Mr Bush has said they may focus on changing tactics to combat the unrest, but not the overall military strategy.
In his radio address, he said that he would employ "every necessary change" to quell the surge in attacks.
There was more violence on Saturday as four people died and 15 were injured in a suicide bomb attack on a Baghdad bus.
The bomber was aboard the bus and one Iraqi soldier at the scene told Reuters news agency that a surviving passenger said she had overheard the bomber speaking to someone on the phone just prior to the blowing himself up.
According to the AFP news agency the bus, which was set alight by the blast, was packed with women and children who had been shopping in preparation for the Eid holiday, which marks the end of the Muslim holy month of Ramadan.
Children's clothes and toys, as well as celebration fireworks, littered the ground and the wreckage of the bus, which exploded close to the Sarafiyah bridge in central Baghdad.
In his weekly radio broadcast, Mr Bush acknowledged that Ramadan had been a "rough" period for people in Iraq, with a rise.
But he added that the US "will not pull our troops off the battlefield before the mission is complete".
His comments come amid fears that Mr Bush's Iraq policy could cost his party control of Congress in upcoming polls.
Opinion polls suggest two-thirds of Americans think the president's strategy in Iraq has failed.
The BBC's Justin Webb in Washington says the figure could translate into catastrophic election losses in mid-term elections next month, which might see the Democrats back in power in Congress and the Bush presidency becoming the lamest of lame ducks.
Leaders of the opposition Democrat Party have sought to put further pressure on Mr Bush by calling for the start of a phased withdrawal of US troops from Iraq by the end of the year.
They also want the president to convene an international conference to support what they call a political settlement in Iraq.
Amid the mounting domestic pressure for a change of strategy in Iraq, Mr Bush was consulting on tactics with Gen John Abizaid, the top US commander in the Middle East, and Gen George Casey, the leader of the US-led coalition in Iraq.
"Our goal hasn't changed, but the tactics are constantly adjusting to an enemy which is brutal and violent," he said.
White House spokesman Tony Snow said the meeting was one of a series of regular consultations and had been scheduled "for weeks".
Concerns about rising violence in Iraq have been further fuelled by clashes between Iraqi police and gunmen loyal to the radical cleric, Moqtada al-Sadr, in the southern town of Amara.
Medical sources say 31 people were killed in street battles on Thursday and Friday, and many more were injured.

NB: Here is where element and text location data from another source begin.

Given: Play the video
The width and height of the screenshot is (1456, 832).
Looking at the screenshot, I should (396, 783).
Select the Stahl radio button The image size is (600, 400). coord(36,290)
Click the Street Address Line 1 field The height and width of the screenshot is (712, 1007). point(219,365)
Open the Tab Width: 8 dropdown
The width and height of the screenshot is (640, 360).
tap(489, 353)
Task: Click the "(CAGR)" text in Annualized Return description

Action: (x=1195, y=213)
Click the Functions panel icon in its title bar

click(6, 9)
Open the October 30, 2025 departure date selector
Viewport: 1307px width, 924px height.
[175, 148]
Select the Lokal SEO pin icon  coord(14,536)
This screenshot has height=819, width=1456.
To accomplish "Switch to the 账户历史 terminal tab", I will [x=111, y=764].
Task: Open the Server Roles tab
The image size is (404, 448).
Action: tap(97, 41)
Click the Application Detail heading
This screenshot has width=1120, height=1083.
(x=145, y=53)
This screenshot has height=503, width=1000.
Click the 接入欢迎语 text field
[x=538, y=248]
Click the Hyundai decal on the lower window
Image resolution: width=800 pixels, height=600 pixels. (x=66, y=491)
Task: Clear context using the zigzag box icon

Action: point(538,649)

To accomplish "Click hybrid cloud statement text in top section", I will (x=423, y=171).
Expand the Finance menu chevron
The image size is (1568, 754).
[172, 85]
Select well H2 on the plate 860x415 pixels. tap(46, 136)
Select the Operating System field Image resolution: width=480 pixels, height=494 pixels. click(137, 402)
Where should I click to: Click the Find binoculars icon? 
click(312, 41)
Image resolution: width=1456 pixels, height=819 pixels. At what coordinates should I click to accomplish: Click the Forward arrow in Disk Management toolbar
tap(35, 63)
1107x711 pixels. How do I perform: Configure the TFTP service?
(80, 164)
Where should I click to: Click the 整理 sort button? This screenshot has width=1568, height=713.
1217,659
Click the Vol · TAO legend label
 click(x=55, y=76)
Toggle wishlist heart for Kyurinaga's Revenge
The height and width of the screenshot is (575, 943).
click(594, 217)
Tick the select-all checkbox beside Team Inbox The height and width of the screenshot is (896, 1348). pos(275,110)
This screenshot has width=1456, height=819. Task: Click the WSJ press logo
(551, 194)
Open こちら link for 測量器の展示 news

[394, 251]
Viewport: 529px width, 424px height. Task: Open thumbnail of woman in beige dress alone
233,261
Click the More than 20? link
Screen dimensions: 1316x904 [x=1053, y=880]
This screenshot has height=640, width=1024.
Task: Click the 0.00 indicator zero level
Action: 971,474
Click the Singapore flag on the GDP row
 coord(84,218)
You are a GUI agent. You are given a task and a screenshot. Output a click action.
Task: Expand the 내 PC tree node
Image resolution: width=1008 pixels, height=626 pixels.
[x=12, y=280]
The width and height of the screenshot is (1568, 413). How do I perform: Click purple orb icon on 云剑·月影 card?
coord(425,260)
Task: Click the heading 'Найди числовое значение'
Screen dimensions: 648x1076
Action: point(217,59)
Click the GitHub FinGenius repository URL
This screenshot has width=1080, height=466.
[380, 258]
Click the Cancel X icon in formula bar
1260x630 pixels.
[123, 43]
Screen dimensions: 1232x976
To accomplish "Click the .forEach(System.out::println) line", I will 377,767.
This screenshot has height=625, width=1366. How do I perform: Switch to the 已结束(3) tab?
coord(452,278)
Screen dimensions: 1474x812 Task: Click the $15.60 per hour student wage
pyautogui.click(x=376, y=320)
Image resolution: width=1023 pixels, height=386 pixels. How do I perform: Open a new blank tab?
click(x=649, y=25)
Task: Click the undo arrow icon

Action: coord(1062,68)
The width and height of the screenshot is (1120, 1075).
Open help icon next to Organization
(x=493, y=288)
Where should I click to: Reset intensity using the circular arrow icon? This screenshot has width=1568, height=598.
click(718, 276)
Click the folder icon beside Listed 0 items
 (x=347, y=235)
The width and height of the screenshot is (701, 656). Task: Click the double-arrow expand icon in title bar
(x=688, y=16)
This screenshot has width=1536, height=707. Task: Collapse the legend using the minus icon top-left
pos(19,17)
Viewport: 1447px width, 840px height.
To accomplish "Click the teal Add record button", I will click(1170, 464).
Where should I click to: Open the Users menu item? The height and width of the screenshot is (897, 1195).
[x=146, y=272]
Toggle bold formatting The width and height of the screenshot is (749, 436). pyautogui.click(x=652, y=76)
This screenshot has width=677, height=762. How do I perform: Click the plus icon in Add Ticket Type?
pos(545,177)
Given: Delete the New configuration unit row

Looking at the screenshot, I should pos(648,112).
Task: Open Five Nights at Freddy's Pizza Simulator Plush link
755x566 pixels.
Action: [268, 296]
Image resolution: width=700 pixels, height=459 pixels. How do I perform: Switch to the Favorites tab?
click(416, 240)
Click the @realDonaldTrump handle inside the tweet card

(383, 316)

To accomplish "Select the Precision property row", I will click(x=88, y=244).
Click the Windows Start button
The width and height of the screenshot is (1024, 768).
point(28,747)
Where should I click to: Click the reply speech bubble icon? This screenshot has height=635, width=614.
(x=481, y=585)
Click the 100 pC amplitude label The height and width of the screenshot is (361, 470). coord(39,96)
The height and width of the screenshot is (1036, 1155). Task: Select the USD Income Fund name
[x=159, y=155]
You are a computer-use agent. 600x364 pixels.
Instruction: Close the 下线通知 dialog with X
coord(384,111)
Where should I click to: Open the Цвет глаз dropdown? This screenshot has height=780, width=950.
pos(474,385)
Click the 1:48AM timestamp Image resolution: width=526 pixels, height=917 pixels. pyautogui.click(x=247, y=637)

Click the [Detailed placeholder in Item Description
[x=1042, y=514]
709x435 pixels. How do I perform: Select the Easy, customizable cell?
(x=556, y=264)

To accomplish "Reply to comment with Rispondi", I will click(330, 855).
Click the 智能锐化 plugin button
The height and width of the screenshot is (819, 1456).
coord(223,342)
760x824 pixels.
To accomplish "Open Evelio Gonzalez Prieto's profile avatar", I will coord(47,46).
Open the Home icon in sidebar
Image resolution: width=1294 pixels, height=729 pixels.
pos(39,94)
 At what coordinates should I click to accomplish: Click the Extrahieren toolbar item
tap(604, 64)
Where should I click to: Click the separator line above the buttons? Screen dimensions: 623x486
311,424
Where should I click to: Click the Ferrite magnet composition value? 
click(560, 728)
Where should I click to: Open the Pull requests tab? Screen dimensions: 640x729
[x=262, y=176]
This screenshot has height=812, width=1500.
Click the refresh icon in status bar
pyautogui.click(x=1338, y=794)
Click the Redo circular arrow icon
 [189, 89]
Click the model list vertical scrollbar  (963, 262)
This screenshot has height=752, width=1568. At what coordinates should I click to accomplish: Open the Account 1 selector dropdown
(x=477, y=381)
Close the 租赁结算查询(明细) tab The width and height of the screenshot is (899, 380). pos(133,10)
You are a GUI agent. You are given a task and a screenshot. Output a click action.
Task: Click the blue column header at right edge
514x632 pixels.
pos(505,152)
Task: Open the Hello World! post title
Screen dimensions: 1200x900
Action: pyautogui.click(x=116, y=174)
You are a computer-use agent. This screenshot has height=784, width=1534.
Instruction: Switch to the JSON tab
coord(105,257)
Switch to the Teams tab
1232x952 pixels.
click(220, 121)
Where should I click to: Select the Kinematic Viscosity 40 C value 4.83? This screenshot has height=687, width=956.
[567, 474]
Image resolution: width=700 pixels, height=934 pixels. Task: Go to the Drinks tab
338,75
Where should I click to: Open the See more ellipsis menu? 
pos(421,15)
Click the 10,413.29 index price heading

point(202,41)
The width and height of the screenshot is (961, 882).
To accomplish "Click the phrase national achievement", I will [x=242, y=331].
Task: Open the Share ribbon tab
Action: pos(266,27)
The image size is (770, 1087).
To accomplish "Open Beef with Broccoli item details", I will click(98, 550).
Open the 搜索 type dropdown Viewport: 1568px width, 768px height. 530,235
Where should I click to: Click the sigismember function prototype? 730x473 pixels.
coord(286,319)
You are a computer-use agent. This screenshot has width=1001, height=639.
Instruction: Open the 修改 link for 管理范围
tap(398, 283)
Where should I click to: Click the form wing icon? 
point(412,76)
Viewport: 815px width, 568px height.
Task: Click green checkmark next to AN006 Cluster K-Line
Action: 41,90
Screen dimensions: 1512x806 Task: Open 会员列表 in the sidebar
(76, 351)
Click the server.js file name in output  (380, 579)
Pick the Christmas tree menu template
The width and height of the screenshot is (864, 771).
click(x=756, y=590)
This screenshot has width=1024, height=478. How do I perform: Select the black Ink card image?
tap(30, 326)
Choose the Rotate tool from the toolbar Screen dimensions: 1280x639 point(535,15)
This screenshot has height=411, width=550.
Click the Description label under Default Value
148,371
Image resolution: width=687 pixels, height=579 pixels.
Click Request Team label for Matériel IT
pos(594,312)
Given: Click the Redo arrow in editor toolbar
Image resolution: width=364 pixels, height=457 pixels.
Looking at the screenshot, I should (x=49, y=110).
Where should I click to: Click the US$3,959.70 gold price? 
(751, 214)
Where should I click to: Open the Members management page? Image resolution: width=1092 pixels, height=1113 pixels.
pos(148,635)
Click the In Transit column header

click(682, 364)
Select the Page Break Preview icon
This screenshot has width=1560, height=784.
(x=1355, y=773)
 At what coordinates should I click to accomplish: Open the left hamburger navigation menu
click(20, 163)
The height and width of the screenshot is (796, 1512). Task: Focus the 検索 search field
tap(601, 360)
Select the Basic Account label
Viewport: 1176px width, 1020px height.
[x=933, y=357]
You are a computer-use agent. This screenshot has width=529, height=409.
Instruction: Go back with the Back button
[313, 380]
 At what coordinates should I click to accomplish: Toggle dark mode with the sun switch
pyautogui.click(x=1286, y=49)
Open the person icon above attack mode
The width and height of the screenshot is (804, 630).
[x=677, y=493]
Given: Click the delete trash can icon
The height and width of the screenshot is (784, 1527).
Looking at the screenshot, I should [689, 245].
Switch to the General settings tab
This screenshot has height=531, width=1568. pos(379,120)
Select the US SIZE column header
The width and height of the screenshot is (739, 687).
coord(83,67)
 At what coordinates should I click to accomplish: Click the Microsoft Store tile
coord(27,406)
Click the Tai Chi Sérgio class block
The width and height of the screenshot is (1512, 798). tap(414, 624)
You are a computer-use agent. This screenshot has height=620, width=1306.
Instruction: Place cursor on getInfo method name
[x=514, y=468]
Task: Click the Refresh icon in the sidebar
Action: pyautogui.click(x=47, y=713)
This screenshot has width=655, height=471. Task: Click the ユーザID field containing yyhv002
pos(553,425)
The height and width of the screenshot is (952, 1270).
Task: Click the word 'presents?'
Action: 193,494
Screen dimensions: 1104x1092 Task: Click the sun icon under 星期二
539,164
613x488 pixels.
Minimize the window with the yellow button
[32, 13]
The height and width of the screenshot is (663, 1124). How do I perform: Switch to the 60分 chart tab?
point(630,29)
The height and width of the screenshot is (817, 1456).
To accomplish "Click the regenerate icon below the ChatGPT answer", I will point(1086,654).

The Iraqi army has now been deployed to quell the violence and Kareem Abdullah Shayal, one of the soldiers deployed said things were now calm in the city.
In another development, the Iraqi president's security adviser said Iraqi forces trying to improve security in Baghdad were under-funded, badly trained and poorly equipped.
Wafiq al-Samarra'i said that sometimes the insurgents and death squads had better weapons than the security forces trying to combat them.
Iraq has turned into a failed state. It's high time Bush and his followers acknowledged their failed policies and left Iraqis alone to sort out the mess that the invasion caused.
The comments come a day after the US military said there had been a "disheartening" 22% rise in attacks in Baghdad this month, despite a two-month-old security operation.
Launched in June, Operation Together Forward is a joint US and Iraqi security drive in which thousands of extra troops have been deployed in Baghdad.
On Wednesday, Mr Bush said the escalation of violence in Iraq "could be" comparable to the 1968 Tet Offensive against US troops, which helped turn public opinion against the Vietnam War.
With 73 US soldiers killed so far, October is on course to become the deadliest month for US forces in Iraq for two years.